> Task directions: The lines below, beginning at the one that contains "Viewport: 761px width, 518px height." and ending at the last, are to be retyped exactly.

> Data records:
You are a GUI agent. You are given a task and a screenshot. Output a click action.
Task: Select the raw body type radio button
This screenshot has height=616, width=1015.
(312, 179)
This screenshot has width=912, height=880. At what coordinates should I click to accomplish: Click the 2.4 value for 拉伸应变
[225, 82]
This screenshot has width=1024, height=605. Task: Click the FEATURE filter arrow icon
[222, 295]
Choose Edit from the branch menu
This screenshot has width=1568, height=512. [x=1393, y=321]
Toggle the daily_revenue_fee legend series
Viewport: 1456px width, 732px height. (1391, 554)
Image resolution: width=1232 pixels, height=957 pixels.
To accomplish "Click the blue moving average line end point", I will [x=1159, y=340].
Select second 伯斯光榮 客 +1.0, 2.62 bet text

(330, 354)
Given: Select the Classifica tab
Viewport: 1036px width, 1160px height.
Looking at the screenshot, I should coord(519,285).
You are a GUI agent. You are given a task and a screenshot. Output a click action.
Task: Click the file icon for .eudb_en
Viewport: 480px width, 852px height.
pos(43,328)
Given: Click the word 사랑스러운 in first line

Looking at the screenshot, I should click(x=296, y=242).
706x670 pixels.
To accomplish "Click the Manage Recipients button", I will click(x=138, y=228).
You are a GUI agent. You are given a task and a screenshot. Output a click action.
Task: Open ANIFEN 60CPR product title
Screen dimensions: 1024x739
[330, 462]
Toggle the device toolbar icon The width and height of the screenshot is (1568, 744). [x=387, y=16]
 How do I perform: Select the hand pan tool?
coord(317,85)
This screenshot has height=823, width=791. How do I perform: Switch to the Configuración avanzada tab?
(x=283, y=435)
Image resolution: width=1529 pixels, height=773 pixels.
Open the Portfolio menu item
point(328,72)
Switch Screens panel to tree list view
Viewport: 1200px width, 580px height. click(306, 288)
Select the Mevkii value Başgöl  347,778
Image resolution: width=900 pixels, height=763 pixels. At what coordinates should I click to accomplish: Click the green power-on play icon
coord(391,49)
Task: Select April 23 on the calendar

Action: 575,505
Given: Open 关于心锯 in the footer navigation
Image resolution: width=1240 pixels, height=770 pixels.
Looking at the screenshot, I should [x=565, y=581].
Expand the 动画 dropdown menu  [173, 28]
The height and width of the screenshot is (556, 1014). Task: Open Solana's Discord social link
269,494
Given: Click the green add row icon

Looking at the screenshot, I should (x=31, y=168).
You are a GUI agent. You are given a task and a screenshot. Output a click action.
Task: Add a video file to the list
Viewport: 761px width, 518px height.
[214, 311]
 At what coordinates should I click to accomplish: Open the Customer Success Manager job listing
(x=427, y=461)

> Answer area:
Viewport: 761px width, 518px height.
[214, 311]
 At what coordinates should I click to accomplish: Open the Customer Success Manager job listing
(x=427, y=461)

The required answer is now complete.